Anna Kalinskaya a parlé avec une sincérité totale de son temps en tant que jeune espoir à l'académie de Patrick Mouratoglou, un centre qui, comme elle le décrit, allie des installations de premier ordre à des exigences physiques extrêmes pour les joueuses en développement. "C'est une très bonne académie, avec un million de courts et une salle de sport incroyable. J'y ai entraîné pendant un certain temps. Le climat était bon. C'est là-bas qu'ils ont commencé à me demander beaucoup sur le plan physique. Je n'étais pas prête pour ça", a avoué la joueuse russe.

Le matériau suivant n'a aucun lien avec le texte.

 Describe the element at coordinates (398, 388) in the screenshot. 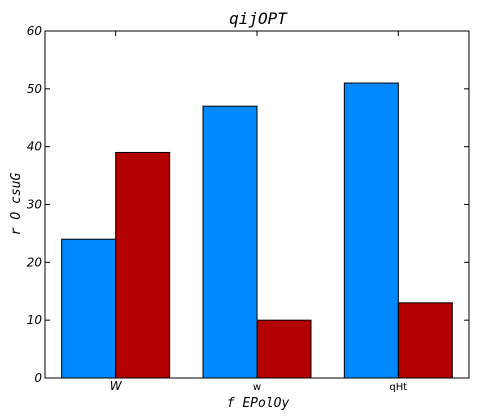

I see `x-tick-label: qHt` at that location.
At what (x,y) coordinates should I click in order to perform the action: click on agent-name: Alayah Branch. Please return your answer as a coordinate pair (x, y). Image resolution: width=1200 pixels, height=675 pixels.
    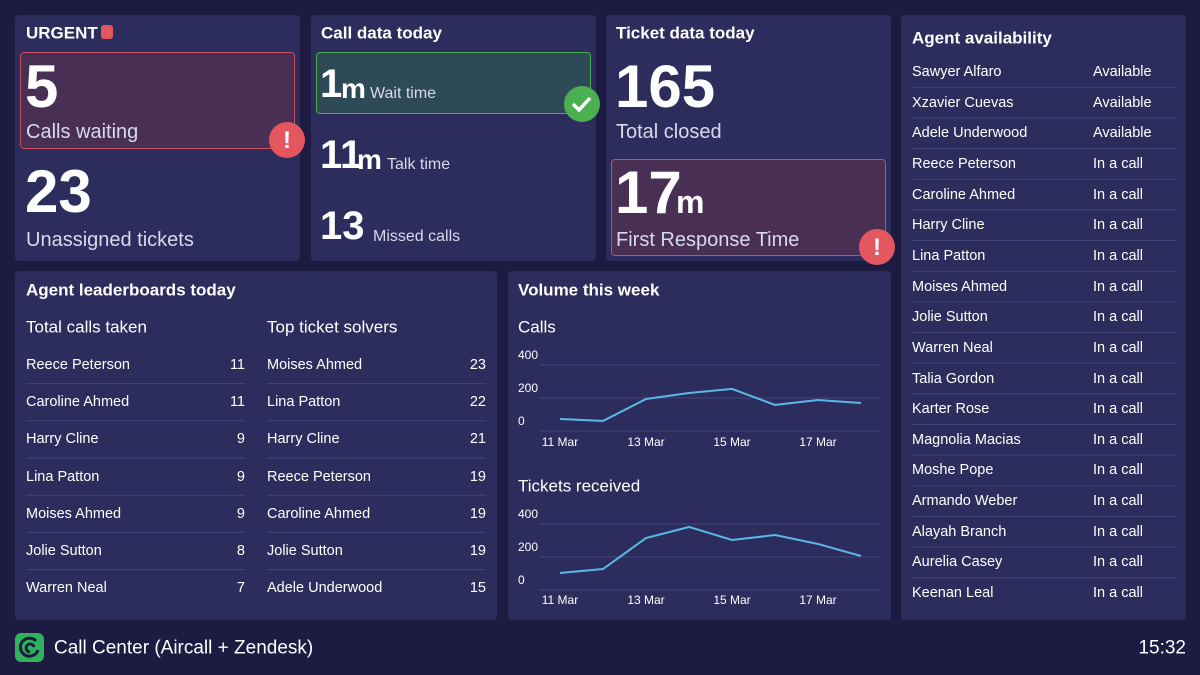
    Looking at the image, I should click on (960, 532).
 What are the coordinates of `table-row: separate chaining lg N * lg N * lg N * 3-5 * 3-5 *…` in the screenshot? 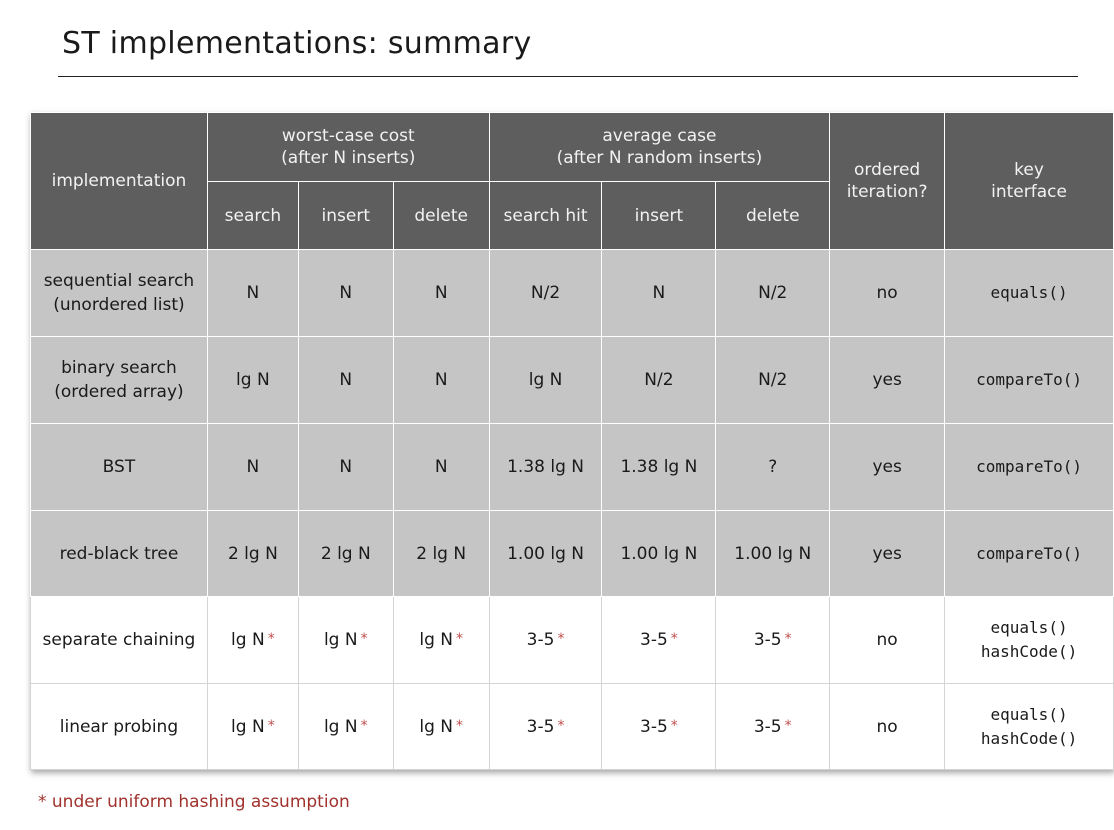 It's located at (572, 640).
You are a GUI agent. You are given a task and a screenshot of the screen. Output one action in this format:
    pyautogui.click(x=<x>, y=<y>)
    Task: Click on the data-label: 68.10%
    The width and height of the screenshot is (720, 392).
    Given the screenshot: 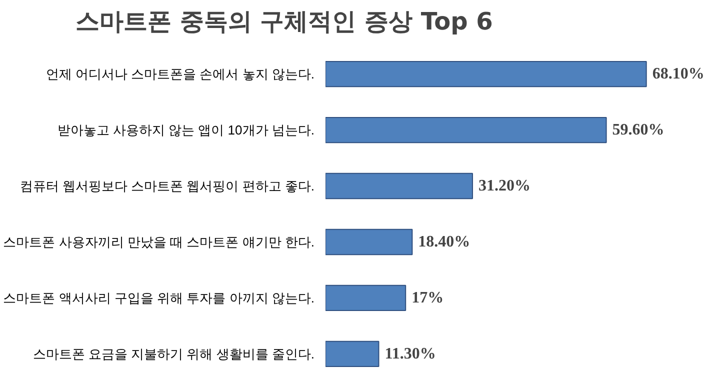 What is the action you would take?
    pyautogui.click(x=678, y=74)
    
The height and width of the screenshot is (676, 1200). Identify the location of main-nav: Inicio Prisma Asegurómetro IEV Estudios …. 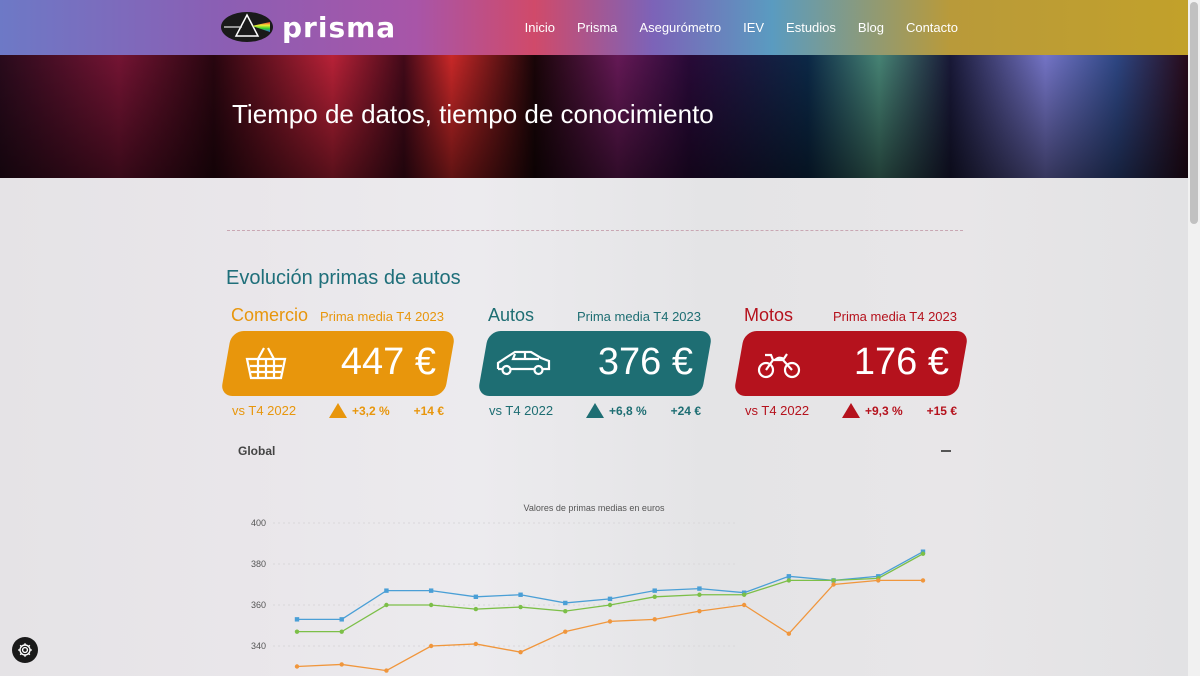
(730, 28).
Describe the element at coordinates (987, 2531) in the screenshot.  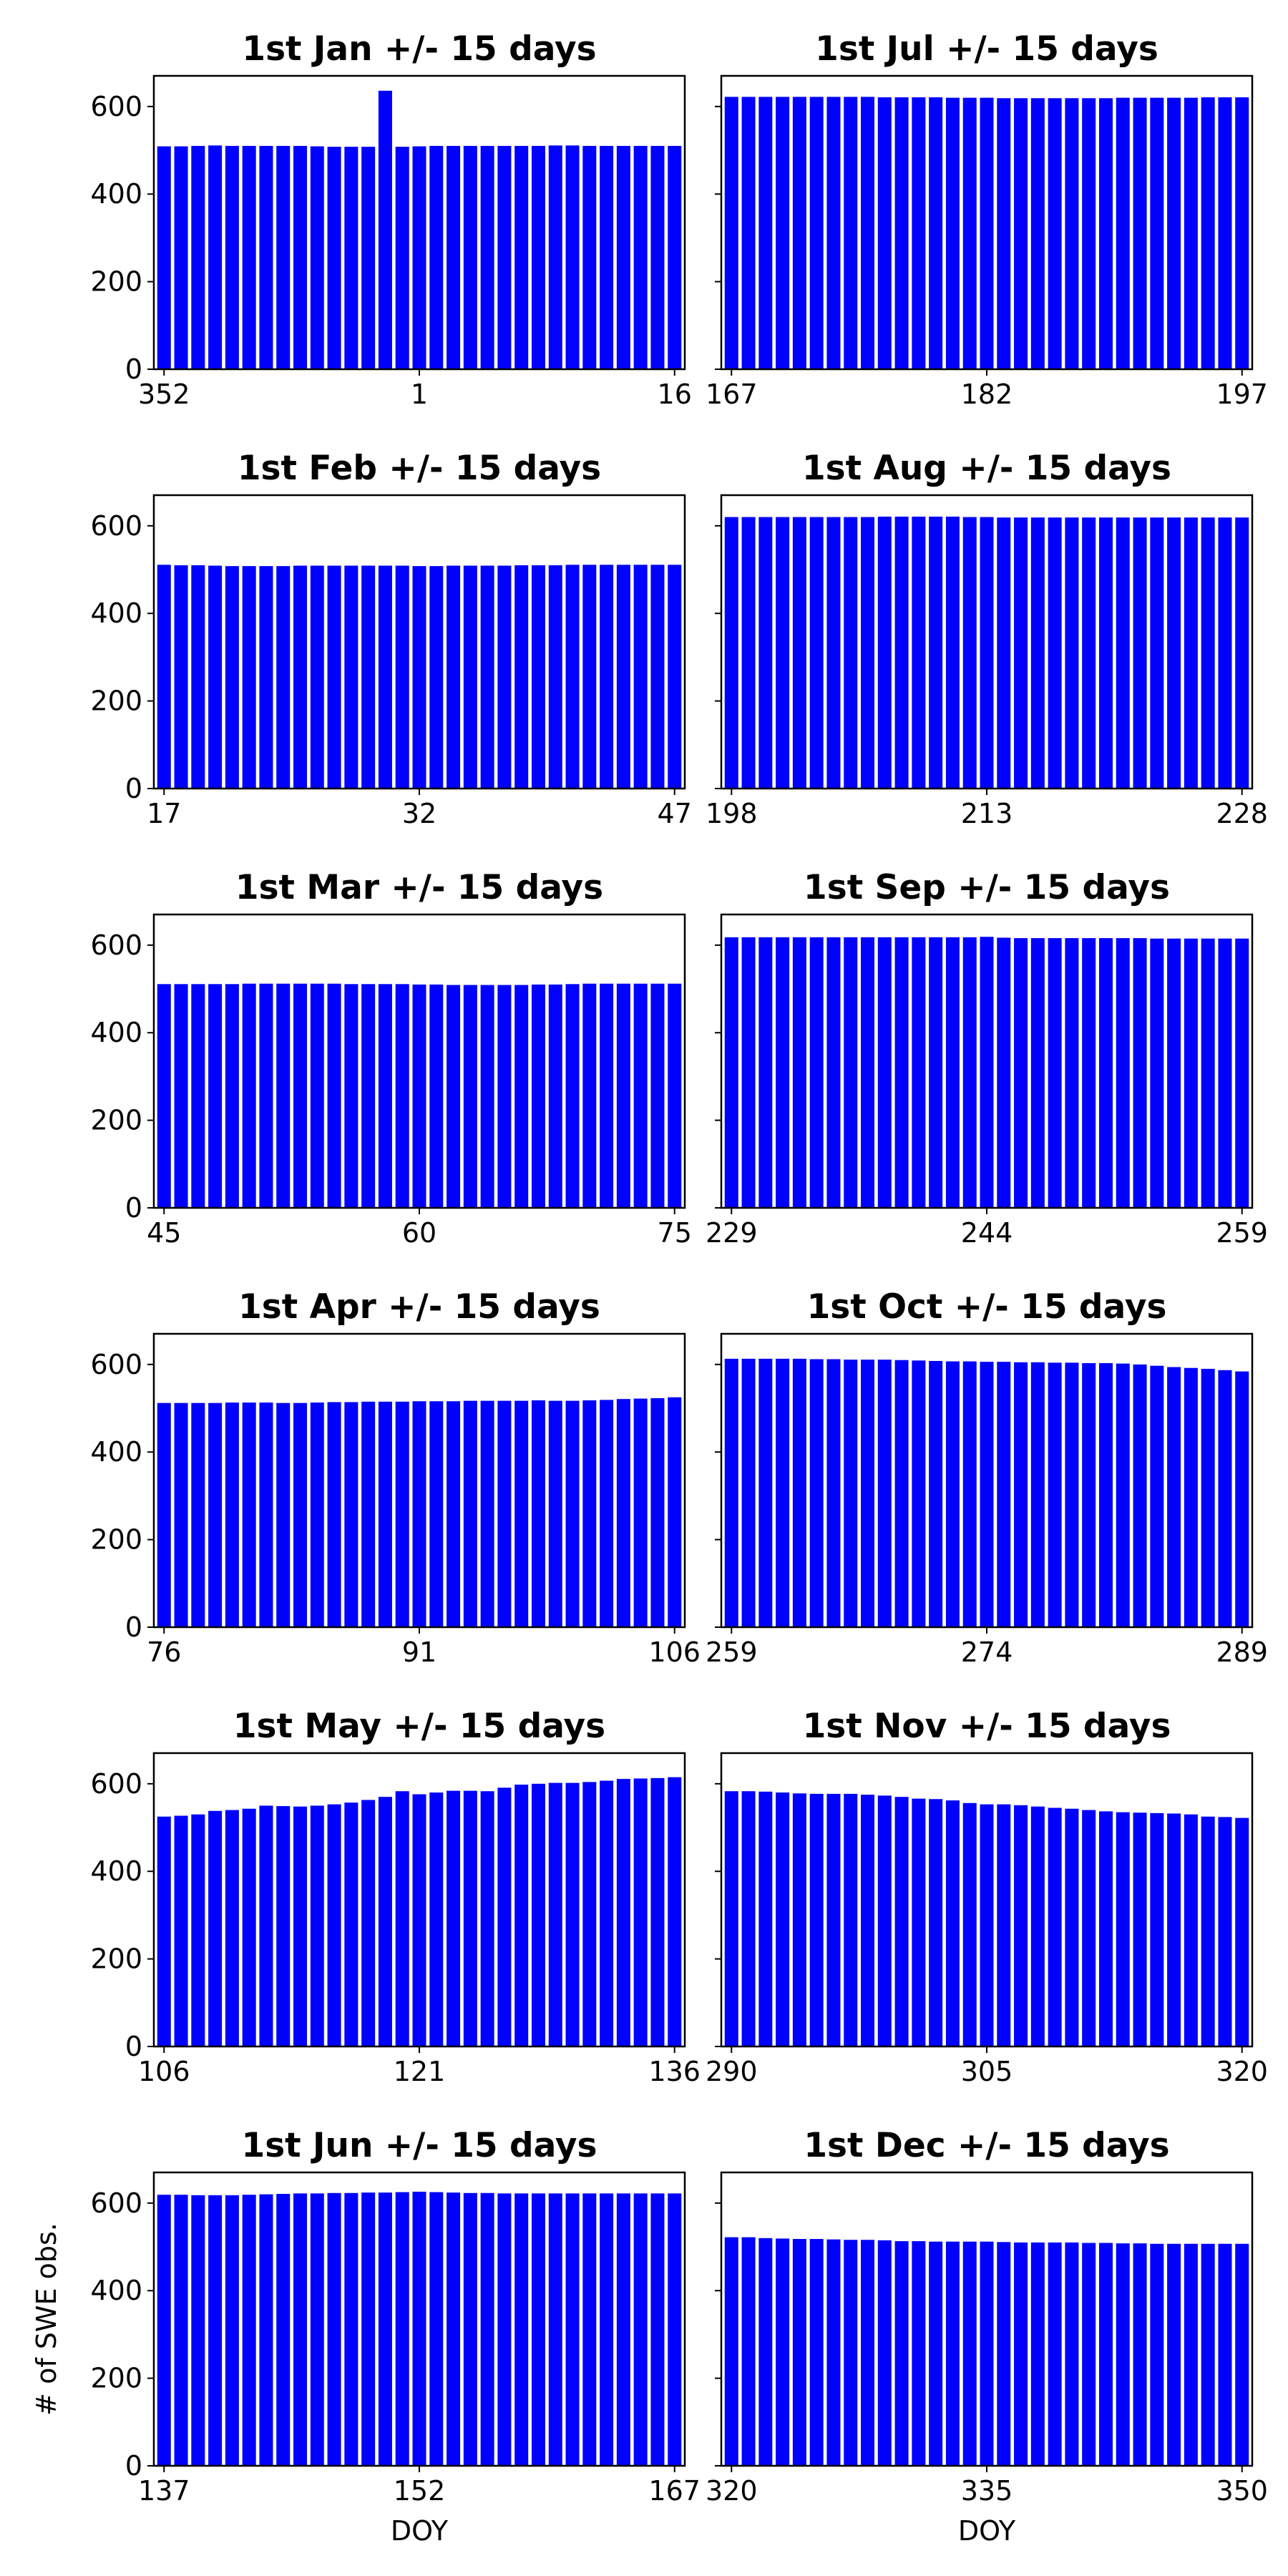
I see `x-axis-label: DOY` at that location.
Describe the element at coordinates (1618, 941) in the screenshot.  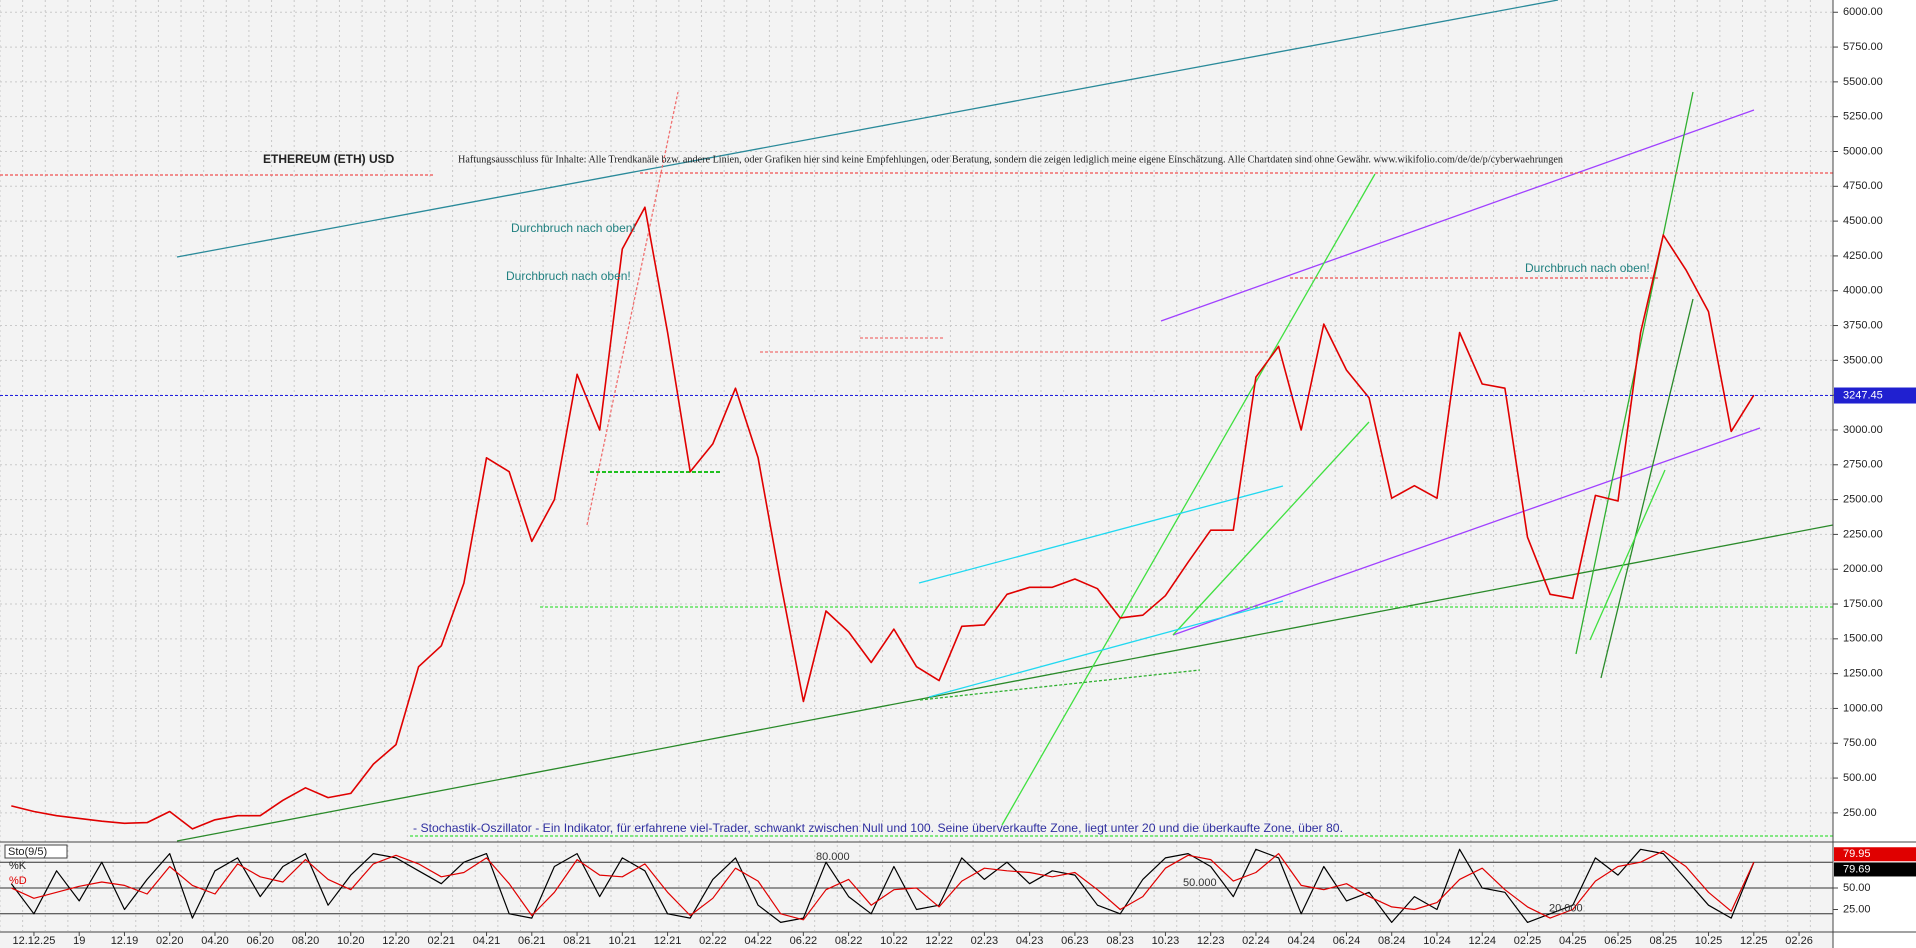
I see `x-tick-label: 06.25` at that location.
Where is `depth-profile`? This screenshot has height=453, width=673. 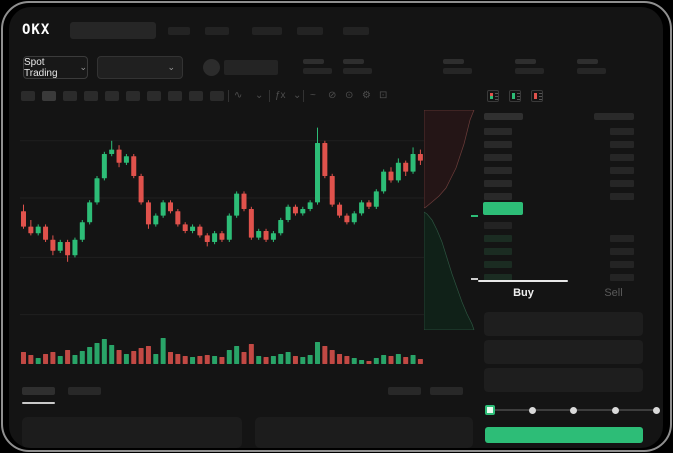 depth-profile is located at coordinates (450, 220).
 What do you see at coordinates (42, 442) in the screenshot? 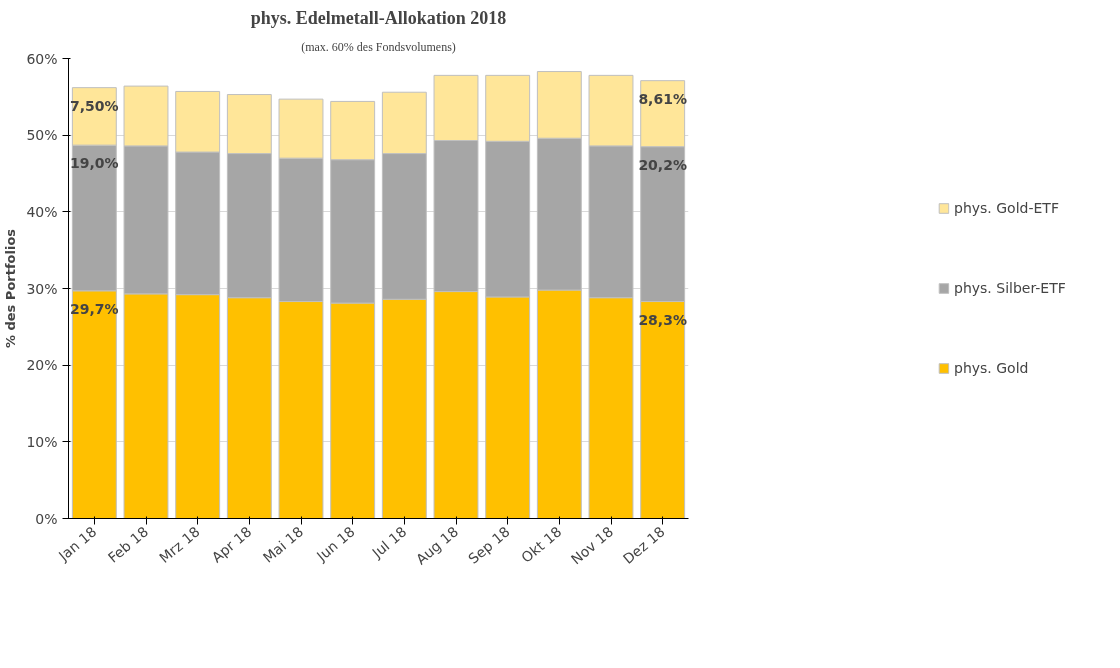
I see `y-tick-label: 10%` at bounding box center [42, 442].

Une surcharge de travail qui a provoqué sa blessure au dos
Kalinskaya a raconté qu'avant l'âge de 16 ans, elle avait très peu fait d'exercice physique et n'était pas habituée aux machines de musculation. "Je ne soulevais pas de poids. Si je faisais quelque chose, c'étaient différents types d'entraînements, mais je n'étais pas prête pour les machines ou quoi que ce soit de semblable. Tout était très intense là-bas et il n'y avait pas d'approche individuelle. Autrement dit, ce qu'elle faisait, par exemple Alizé Cornet, je pouvais le répéter derrière elle, bien sûr avec moins de charge. Elle jouait déjà sur le circuit et moi, je m'apprêtais seulement à disputer mes premiers tournois, j'étais en train d'observer tout cela", a expliqué Kalinskaya. Elle a souligné que cette surcharge précoce a déclenché sa première blessure au dos, dont elle souffre encore aujourd'hui.

La joueuse russe a critiqué le manque d'attention personnalisée à l'académie. "La dernière fois que j'y étais, j'y suis restée dix jours. J'ai eu deux jours d'entraînement avec un coach, mais dès le troisième jour il y en avait un autre déjà. On m'a dit qu'il travaillait désormais avec un autre joueur, car un professionnel était arrivé et la priorité était pour les joueurs du circuit. C'est pourquoi je ne suis pas revenue, car en dix jours ou une semaine, ils m'avaient changé trois fois d'entraîneur", a confessé.
Les polémiques de Mouratoglou
Le légendaire joueur allemand, Boris Becker, a soutenu Kalinskaya via son compte Twitter, citant les déclarations de la joueuse russe avec le message : "Words Anna", montrant ainsi son soutien au courage de la joueuse pour une confession de cette envergure.

Ces paroles de Kalinskaya interviennent à un moment délicat pour Mouratoglou, qui, ces dernières semaines, s'est retrouvé impliqué dans plusieurs polémiques. La réponse de Rafa Nadal à ses déclarations affirmant que Sinner et Alcaraz étaient meilleurs que le Big Four est déjà bien connue. De même, l'ancien entraîneur d'Andy Murray, Mark Petchey, a contredit les propos du préparateur français en l'accusant de "biais très récent" pour ne pas avoir apprécié ce que le Big Four avait accompli au cours des trois dernières décennies dans le monde du tennis.